I'm having trouble locating cedar in my area [Jacksonville, Florida]. I wanting shadow box fence made and was looking for some places that could deliver it at a good price.

Any ideas?


----------



## imola ghost (Aug 26, 2008)

It seems as though that Cypress is the recommended wood for fence in there area. I don't know why but every fence company nearby carries and recommends this wood for fences. 

I'm fine with Cypress, but would like to confirm why this wood is better than Cedar. No one could tell me exactly why other than it's just better, which isn't quite what I was looking for.

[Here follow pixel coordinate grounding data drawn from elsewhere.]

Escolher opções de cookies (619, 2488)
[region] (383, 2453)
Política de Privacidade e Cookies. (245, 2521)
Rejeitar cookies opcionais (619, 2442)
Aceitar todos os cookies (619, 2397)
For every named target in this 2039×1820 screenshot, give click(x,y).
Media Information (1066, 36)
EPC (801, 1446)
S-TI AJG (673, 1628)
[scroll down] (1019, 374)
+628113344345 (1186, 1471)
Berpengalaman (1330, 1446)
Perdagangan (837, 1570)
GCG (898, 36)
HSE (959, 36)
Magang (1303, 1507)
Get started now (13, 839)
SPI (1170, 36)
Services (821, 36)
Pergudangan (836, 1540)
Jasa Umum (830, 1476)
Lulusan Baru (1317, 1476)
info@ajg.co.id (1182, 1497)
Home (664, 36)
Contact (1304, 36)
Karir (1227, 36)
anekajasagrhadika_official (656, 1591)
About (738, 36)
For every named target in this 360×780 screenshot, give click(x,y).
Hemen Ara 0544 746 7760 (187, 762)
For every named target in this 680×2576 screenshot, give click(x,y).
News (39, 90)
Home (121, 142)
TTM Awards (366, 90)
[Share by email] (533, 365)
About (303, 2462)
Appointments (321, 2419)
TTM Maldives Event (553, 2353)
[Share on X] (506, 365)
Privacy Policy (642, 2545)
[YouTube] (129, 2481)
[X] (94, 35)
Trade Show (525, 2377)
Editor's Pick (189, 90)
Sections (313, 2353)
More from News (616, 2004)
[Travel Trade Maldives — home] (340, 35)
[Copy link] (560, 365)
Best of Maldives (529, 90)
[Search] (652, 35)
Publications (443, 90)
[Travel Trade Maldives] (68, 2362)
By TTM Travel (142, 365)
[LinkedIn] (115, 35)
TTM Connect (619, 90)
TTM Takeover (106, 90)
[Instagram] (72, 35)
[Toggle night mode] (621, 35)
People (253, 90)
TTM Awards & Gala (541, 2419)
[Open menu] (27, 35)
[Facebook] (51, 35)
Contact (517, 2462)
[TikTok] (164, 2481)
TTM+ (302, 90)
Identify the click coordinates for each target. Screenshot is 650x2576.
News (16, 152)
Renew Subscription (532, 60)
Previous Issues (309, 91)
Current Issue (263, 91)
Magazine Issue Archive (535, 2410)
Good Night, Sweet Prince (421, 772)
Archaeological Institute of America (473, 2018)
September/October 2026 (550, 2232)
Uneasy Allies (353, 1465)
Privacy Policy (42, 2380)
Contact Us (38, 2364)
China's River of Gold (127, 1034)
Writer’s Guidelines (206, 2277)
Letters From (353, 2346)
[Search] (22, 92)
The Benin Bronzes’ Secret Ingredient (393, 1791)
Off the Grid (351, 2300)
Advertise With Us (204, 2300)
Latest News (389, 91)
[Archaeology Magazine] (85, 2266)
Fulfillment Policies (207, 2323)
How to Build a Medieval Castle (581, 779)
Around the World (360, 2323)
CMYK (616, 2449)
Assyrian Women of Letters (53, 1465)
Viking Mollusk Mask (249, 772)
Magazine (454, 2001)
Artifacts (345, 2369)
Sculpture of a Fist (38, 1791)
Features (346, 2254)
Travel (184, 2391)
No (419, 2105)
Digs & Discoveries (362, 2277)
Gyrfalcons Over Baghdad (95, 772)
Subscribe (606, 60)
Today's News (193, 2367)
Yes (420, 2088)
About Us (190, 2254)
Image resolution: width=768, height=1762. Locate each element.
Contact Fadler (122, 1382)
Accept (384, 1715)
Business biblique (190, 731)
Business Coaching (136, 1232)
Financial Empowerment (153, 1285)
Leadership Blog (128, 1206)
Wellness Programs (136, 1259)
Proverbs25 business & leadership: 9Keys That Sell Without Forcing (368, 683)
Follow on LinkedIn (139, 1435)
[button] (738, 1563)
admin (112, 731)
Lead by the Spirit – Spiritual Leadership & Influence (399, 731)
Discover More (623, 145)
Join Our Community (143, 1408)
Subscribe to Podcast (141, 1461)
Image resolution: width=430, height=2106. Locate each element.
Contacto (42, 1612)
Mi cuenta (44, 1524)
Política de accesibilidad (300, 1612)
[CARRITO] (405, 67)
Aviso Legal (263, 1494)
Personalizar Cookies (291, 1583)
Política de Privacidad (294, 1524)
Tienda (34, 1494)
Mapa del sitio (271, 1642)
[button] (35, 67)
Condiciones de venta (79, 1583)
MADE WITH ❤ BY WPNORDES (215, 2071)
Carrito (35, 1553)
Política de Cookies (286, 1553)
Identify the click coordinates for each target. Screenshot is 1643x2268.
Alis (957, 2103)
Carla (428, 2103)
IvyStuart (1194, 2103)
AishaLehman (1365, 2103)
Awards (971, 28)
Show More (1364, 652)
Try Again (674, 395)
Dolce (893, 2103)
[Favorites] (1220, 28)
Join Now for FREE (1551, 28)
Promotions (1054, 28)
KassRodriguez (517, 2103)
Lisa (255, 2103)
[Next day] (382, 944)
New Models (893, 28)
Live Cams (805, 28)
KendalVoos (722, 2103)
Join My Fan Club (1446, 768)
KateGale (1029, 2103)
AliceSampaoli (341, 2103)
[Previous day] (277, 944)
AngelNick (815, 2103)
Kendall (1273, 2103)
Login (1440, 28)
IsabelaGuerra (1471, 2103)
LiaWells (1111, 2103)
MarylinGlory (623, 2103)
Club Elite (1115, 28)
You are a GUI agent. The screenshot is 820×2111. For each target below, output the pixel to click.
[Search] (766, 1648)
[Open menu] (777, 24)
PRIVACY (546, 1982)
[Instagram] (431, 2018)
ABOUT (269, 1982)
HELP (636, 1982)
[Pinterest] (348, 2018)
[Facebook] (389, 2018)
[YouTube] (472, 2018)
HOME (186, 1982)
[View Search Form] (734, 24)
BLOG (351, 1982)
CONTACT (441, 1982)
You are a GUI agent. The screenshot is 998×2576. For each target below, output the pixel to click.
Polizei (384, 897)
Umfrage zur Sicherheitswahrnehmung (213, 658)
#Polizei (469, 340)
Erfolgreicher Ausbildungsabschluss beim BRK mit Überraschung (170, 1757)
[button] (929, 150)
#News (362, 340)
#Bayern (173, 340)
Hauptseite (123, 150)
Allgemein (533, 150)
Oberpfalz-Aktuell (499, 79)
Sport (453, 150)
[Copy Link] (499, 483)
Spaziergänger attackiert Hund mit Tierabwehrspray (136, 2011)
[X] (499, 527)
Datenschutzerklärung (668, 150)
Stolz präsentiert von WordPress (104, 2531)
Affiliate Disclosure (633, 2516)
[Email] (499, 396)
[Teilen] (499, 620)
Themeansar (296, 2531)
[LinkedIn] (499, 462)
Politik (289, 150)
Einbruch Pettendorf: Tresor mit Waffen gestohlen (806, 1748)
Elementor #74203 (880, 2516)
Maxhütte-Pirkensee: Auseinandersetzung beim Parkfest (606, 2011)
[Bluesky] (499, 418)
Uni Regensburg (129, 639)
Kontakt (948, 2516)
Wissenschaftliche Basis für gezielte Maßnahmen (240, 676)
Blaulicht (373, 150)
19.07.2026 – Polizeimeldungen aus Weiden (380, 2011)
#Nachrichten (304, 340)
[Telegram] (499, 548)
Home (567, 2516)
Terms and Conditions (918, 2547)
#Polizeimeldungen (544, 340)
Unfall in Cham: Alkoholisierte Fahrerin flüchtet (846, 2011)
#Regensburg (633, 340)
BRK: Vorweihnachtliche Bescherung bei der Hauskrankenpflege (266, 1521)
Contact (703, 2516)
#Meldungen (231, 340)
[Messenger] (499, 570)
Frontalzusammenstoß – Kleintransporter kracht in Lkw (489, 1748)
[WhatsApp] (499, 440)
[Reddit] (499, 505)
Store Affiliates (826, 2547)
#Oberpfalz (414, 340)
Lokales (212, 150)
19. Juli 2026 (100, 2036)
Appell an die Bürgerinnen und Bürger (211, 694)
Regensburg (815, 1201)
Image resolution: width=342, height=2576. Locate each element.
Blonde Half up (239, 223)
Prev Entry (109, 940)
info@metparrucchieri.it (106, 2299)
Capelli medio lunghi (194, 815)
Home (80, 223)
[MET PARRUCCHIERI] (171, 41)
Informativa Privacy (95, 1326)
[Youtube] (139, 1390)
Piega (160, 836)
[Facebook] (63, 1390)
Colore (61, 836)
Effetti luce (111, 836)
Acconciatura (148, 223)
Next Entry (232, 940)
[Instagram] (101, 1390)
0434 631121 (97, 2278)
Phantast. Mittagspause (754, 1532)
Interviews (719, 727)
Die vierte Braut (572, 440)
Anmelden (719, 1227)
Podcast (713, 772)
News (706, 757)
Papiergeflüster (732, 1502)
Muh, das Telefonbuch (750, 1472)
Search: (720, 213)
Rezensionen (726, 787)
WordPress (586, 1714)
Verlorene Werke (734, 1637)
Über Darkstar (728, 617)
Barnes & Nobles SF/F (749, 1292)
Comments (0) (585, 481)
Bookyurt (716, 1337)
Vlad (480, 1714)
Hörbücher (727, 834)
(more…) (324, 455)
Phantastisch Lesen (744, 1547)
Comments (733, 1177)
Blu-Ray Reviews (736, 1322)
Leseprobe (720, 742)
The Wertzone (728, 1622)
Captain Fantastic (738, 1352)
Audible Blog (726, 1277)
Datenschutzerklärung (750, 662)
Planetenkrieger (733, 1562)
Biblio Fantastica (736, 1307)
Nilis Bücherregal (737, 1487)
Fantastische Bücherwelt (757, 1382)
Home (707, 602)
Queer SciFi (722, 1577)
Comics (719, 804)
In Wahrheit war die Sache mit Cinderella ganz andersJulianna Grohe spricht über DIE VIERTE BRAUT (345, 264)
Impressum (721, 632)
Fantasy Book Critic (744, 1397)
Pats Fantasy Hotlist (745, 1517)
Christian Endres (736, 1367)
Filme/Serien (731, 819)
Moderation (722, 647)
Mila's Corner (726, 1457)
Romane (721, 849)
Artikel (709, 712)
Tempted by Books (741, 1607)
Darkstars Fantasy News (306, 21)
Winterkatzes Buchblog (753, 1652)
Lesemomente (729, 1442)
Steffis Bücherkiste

Also, I'm looking for photos of shadow box fencing that is 6" wide board. I'm not a big fan of the shadow box fence but it's what our HOA requires. Anyways, I've seen some shadow box fencing that had been trimmed out on the top, sides and bottom which made it look really good. Could someone post up some photo examples so I can get some ideas of what it could look like and the proper name to call that type of fence?

Thanks in advance!


----------



## imola ghost (Aug 26, 2008)

Here is the color not the style I was going for. Is this a tinted stain/sealer that is used or what? How do I go about getting this color on a Cypress fence.


----------



## ratherbefishin' (Jun 16, 2007)

Cypress is resistant to rot, termites, and salt water, even if you don't put a finish on it. Unfinished, it turns a nice silver-gray.


Ah...picture wasn't there when I started to reply. That looks like an opaque stain to me. Natural weathering looks more silvery on cypress. 

And I'm pretty sure the wood in the picture is cedar.


----------



## imola ghost (Aug 26, 2008)

Thanks for helping me understand why Cypress is the recommended fence locally. I live about 5 minutes form the beach and we do have termites, so I can see why it's used. 

Yes, the posted picture above is cedar. But I'd like that color on Cypress, if possible by a stain and/or a tinted sealer.


----------



## ratherbefishin' (Jun 16, 2007)

You're welcome. I'm just a few blocks from the water, myself. Print that picture and take it to a paint store. It's probably a stock color. If not, they'll be able to match it for you.:thumbsup:


----------